Start of Material for this exercise

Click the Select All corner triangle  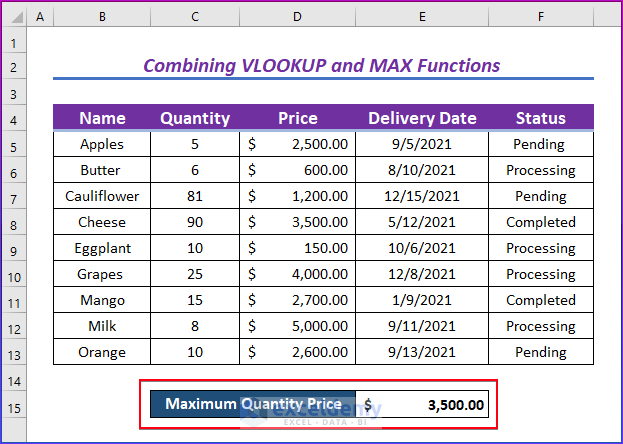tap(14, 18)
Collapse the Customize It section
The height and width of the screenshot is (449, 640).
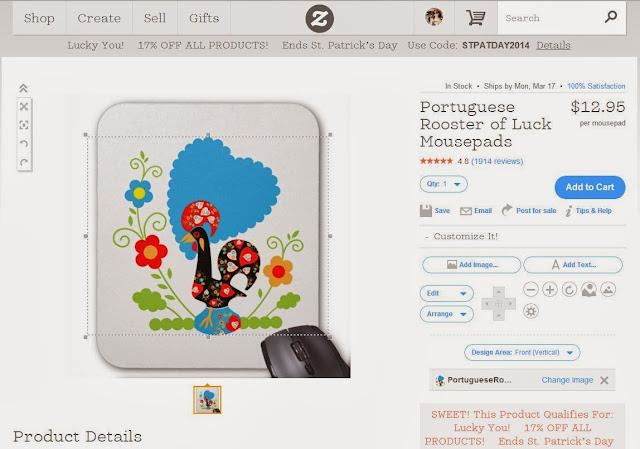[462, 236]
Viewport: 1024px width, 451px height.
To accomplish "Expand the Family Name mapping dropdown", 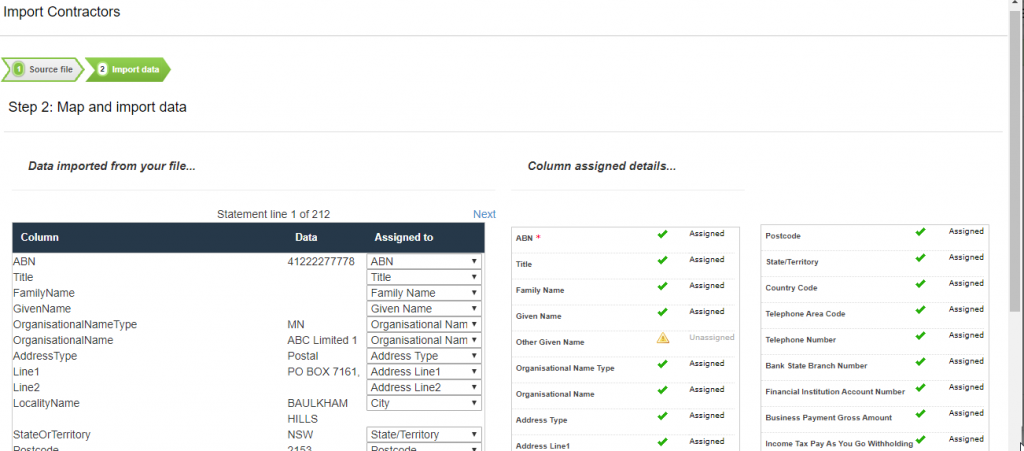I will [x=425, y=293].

End of Material for this exercise
Start of Material for this exercise

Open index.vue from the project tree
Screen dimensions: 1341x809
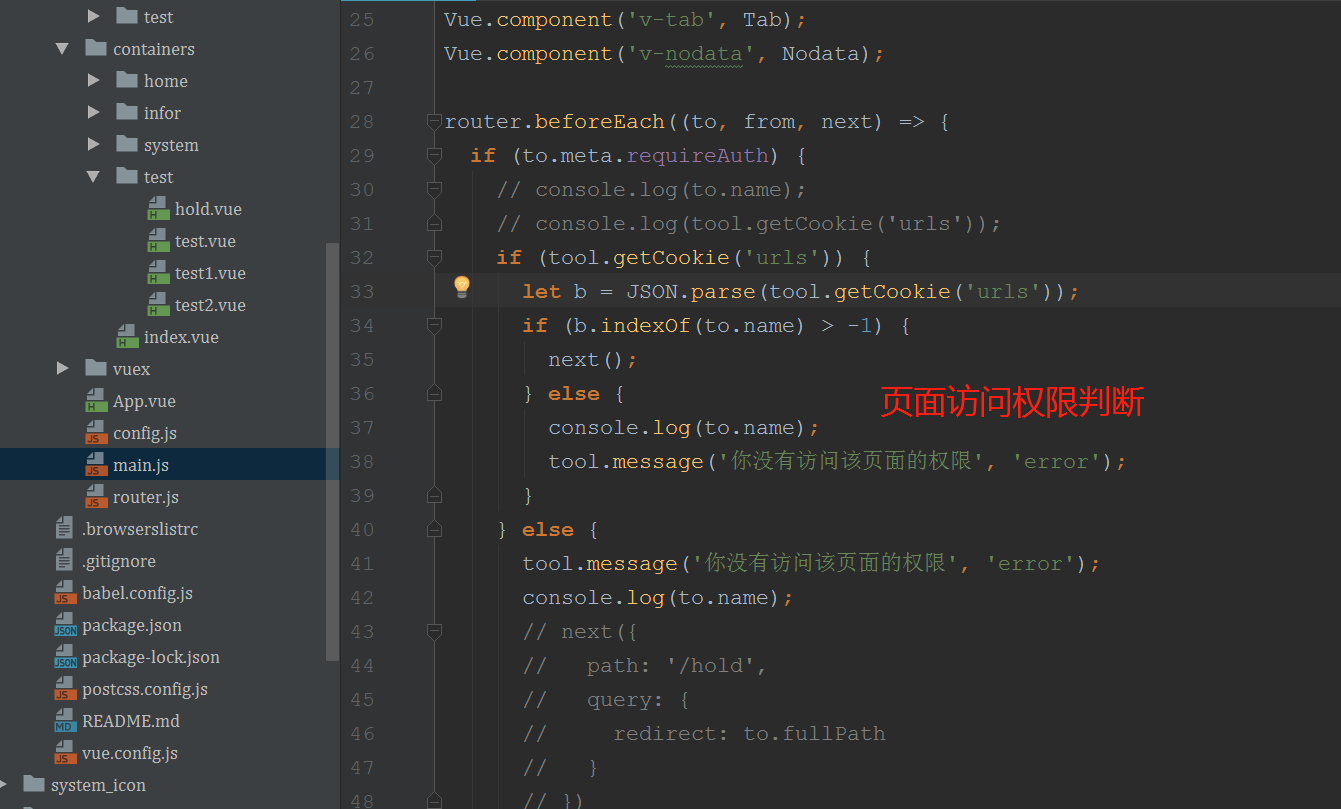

End of Material for this exercise

Work required – How many lines of the items above contain the word "height"? Give only the number.

Written solution – 2